The future role of the chief information security officer (CISO) was discussed in a lively debate at Infosec Europe 2012 this week, as industry experts and delegates considered the rising role of the CISO.
Chaired by analyst Quocirca’s Bob Tarzey, the discussion panel included: Phil Cracknell, head of global security and compliance and director of infrastructure at Yell Group; and Peter Gibbons, head of information security at Network Rail.
The panel kicked off by describing the CISO as someone who usually reports to the chief information officer (CIO), who in turn reports to the chief finance officer. The term CISO may not always be used, but according to the panel the function remains the same.
The panel questioned: The role of the modern CISO is evolving, so what does the new breed of CISO look like? In short, a corporate-savvy individual who can communicate the return on investment (ROI) to the board, while establishing security in the overall risk portfolio and garnering stakeholder engagement across the business.
Network Rail’s Gibbons said the CISO role is less about security and more about risk nowadays.
Should there be a place for the CISO on the Board?

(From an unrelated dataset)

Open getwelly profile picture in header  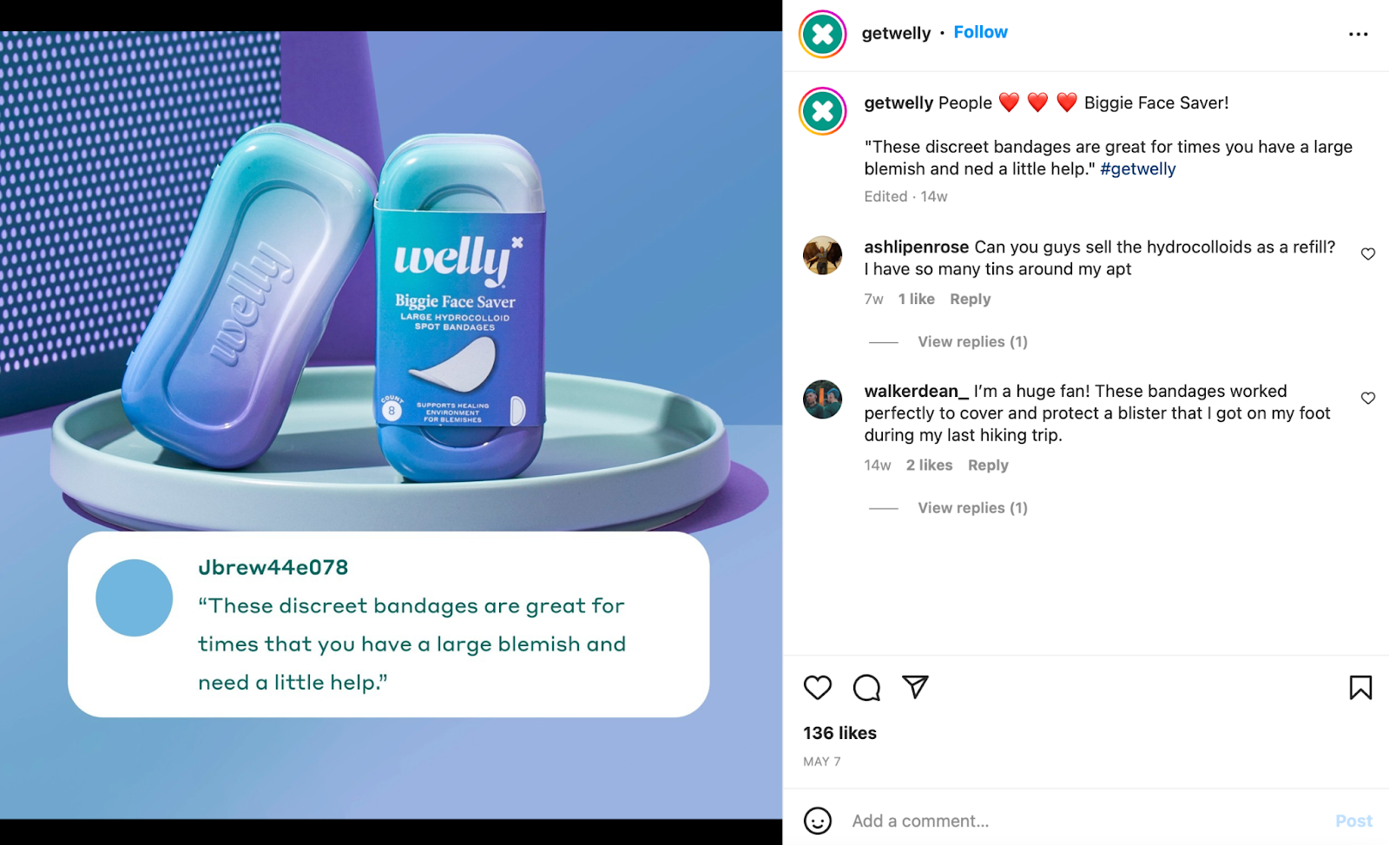[822, 34]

During the keynote a member of the audience asked if there should be a place for the CISO on the board, as currently the role does not have a seat in the boardroom: “And rightly so,” according to Gibbons. “The board reports to the shareholders; but security doesn't – it reports to the company,” he added.

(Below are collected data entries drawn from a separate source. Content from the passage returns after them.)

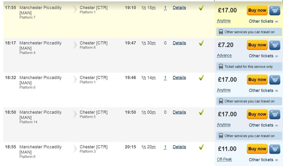The height and width of the screenshot is (166, 283).
Task: Add the 18:55 Off-Peak ticket to basket
Action: click(x=275, y=149)
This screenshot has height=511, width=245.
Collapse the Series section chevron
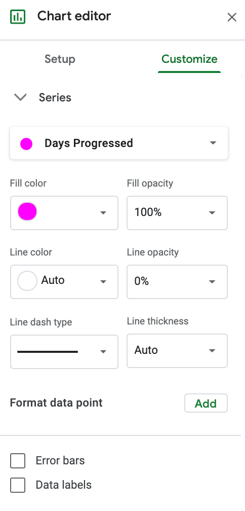(20, 97)
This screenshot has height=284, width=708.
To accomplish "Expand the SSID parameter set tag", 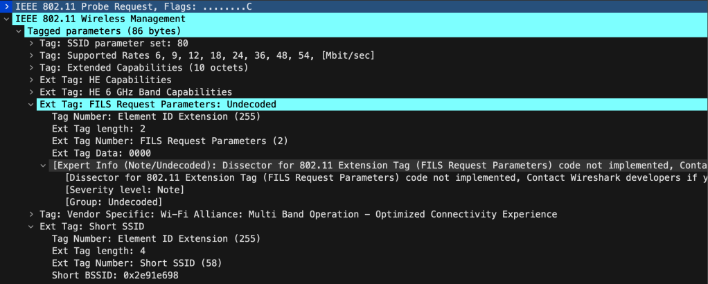I will [31, 43].
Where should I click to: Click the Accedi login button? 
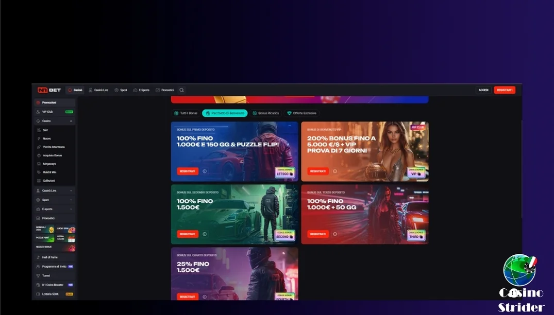click(483, 90)
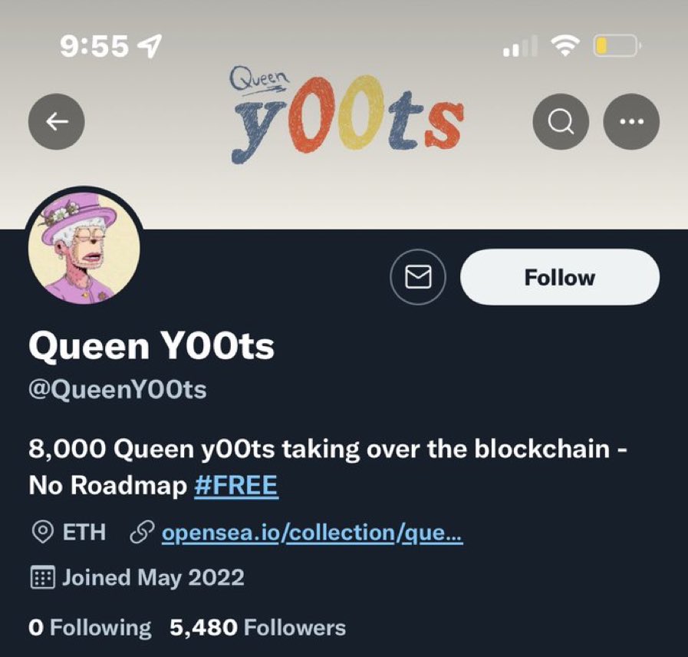Open the profile search magnifier icon
Viewport: 688px width, 657px height.
(x=561, y=121)
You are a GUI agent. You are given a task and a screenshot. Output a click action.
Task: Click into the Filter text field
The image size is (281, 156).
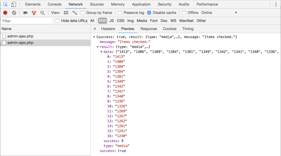click(x=27, y=21)

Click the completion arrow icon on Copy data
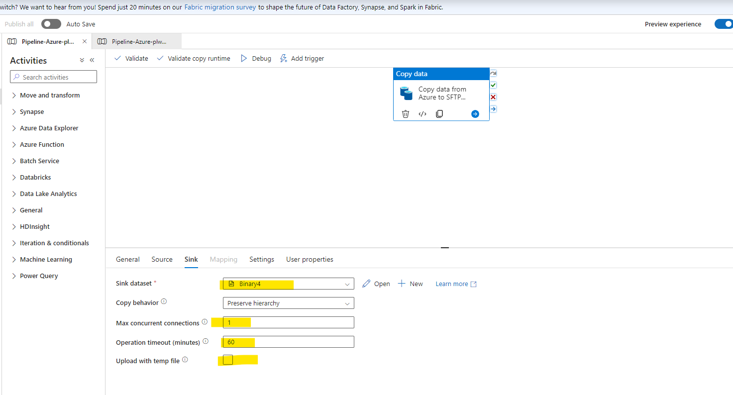point(493,108)
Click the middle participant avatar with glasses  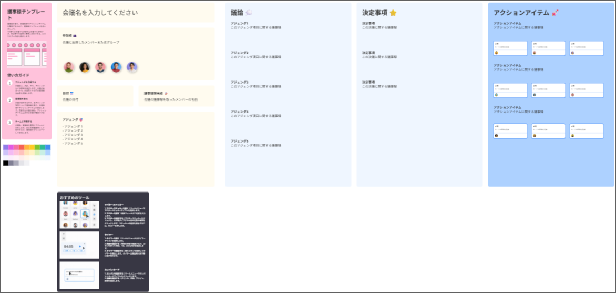100,67
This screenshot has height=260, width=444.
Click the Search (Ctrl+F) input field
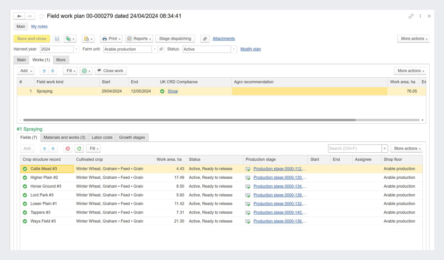click(354, 148)
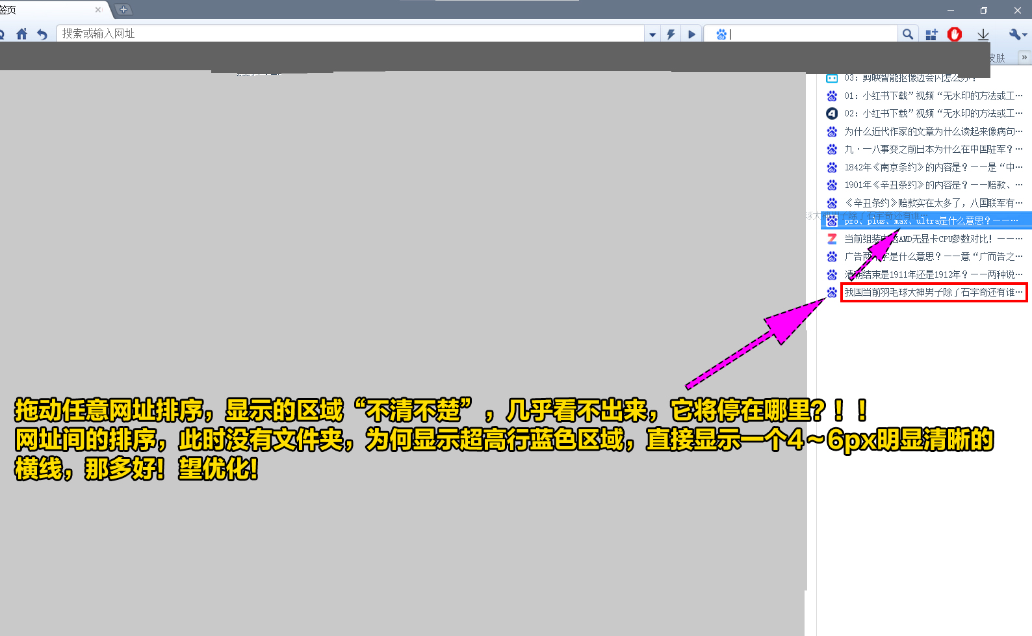Click the lightning speed-mode icon
This screenshot has width=1032, height=636.
click(671, 34)
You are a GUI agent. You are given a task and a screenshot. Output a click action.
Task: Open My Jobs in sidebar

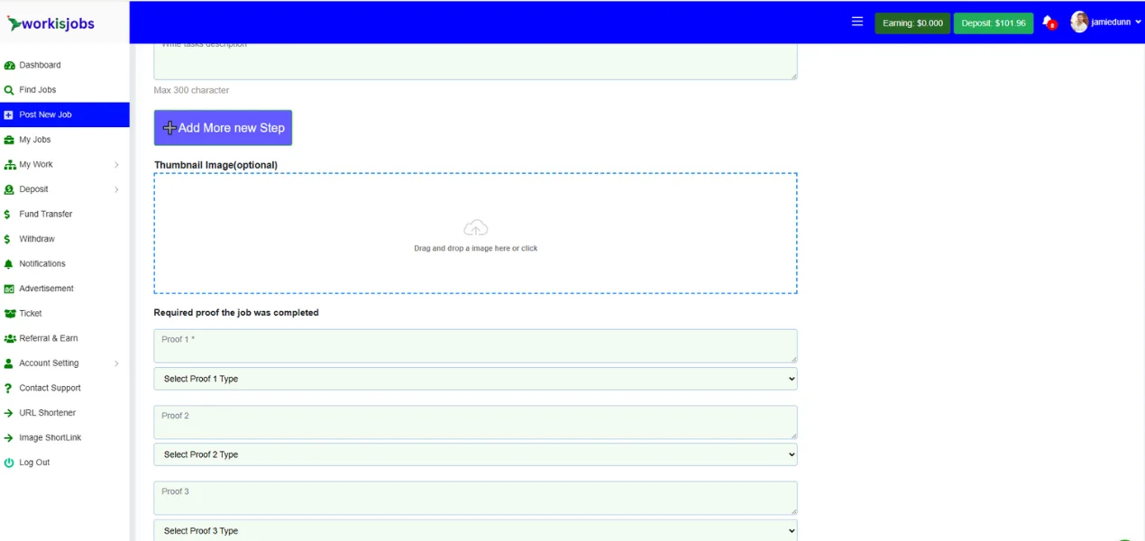35,140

Cracknell agreed, but stressed that the CISO should at least be represented on the board: "Whether that's through legal or finance will depend on the nature of the business. This might be different where security is fundamental and core to the business itself though, such as banks.”
Where to now? Is the CISO a dead-end role?

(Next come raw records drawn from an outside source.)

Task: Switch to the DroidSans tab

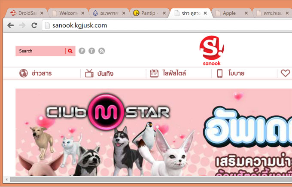Action: (25, 13)
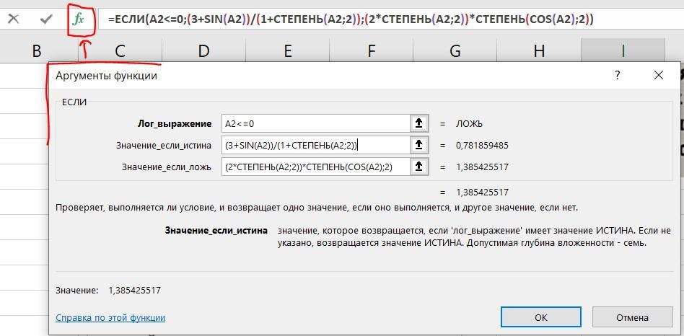Close the Аргументы функции dialog

658,75
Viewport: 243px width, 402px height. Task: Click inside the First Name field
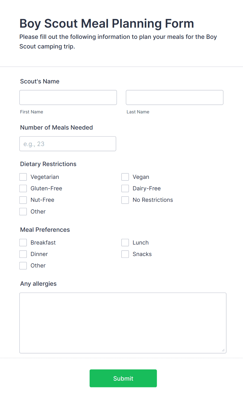click(x=68, y=97)
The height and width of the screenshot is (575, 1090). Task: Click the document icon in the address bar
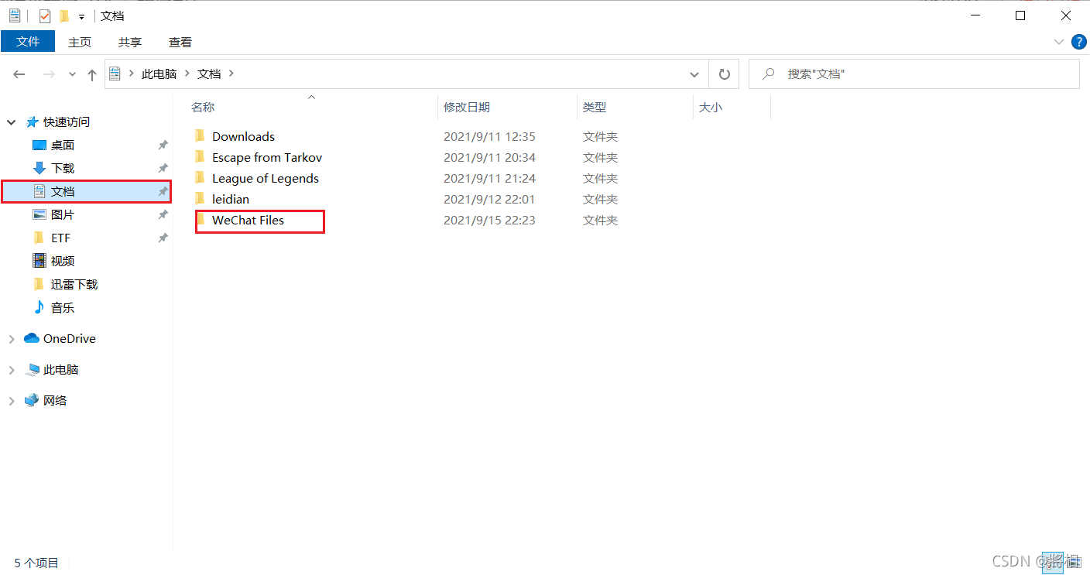pos(115,73)
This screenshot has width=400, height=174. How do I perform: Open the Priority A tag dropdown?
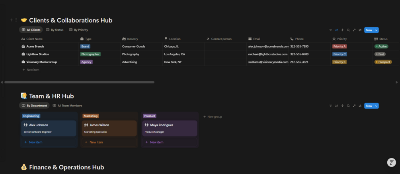click(340, 46)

The audience wanted to know where the CISO can move next, if they are at the top of their career tree. Gibbons suggested furthering your career through risk management and ultimately on to board level in possibly insurance or company secretary roles.
“Or you could move across to a chief risk officer or possibly operations officer. Here you can see how the business works as a whole,” he said.
Cracknell stressed how he is happy where he is, but wants to escalate the position of the CISO within his company: “The role has not finished fleshing itself out yet, but my role now is very different to what it was when I started as a CISO.
"The role will continue to unfold as more legislation hits and businesses become more regulated. You can either stay at the top of the tree as a CISO or possibly aspire to run your own business.”
Cracknell said many CISOs move to a role related to risk as it is not a major shift to make: “It’s still managing the protection of data, but just a different aspect.
"Becoming a chief risk officer from a CISO is more of a sideways step, whereas moving to something like a CIO would be more of a shift upwards rather than sideways.”